Your output must be the line containing "Instruction: Click the" followed by every later line in the entries below, all copied exactly.

··· Records provided

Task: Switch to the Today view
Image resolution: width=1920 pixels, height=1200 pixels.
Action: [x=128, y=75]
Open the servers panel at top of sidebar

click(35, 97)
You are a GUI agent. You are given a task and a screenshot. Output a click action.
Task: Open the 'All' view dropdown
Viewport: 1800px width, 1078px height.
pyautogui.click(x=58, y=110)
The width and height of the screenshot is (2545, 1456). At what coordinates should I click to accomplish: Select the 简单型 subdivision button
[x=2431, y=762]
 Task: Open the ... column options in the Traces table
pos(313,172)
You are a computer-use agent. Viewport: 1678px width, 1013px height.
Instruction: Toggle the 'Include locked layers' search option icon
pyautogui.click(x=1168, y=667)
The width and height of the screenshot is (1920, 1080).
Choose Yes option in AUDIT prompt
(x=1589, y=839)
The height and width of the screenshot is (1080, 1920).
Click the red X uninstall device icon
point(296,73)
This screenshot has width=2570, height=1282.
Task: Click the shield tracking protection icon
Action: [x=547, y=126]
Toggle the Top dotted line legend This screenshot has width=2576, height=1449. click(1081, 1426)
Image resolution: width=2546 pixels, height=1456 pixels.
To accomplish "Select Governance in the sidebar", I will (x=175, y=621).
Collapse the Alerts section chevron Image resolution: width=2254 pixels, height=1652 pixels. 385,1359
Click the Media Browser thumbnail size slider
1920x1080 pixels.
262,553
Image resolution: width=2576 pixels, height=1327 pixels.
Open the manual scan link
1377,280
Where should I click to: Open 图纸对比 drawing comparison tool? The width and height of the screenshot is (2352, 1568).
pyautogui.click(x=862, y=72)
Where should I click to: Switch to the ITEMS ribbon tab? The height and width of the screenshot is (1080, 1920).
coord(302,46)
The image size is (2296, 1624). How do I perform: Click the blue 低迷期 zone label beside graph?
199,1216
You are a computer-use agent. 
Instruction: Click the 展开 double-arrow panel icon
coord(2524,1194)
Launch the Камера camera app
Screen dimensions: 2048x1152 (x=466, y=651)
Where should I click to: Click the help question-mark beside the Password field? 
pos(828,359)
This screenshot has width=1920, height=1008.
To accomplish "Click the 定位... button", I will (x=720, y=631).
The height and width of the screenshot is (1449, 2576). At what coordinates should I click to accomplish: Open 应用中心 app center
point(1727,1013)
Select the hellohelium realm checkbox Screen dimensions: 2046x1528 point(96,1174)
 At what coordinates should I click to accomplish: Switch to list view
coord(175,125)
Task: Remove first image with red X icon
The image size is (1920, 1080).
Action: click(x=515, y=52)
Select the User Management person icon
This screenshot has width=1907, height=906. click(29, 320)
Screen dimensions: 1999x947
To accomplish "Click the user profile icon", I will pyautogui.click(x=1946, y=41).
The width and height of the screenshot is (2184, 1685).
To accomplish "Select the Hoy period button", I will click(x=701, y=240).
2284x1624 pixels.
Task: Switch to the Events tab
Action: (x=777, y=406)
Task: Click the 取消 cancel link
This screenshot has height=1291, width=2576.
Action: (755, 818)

······

◆ Written response:
Instruction: Click the 展开 double-arrow panel icon
coord(2524,1194)
Launch the Камера camera app
Screen dimensions: 2048x1152 (x=466, y=651)
Where should I click to: Click the help question-mark beside the Password field? 
pos(828,359)
This screenshot has width=1920, height=1008.
To accomplish "Click the 定位... button", I will (x=720, y=631).
The height and width of the screenshot is (1449, 2576). At what coordinates should I click to accomplish: Open 应用中心 app center
point(1727,1013)
Select the hellohelium realm checkbox Screen dimensions: 2046x1528 point(96,1174)
 At what coordinates should I click to accomplish: Switch to list view
coord(175,125)
Task: Remove first image with red X icon
The image size is (1920, 1080).
Action: click(x=515, y=52)
Select the User Management person icon
This screenshot has width=1907, height=906. click(29, 320)
Screen dimensions: 1999x947
To accomplish "Click the user profile icon", I will pyautogui.click(x=1946, y=41).
The width and height of the screenshot is (2184, 1685).
To accomplish "Select the Hoy period button", I will click(x=701, y=240).
2284x1624 pixels.
Task: Switch to the Events tab
Action: (x=777, y=406)
Task: Click the 取消 cancel link
This screenshot has height=1291, width=2576.
Action: (755, 818)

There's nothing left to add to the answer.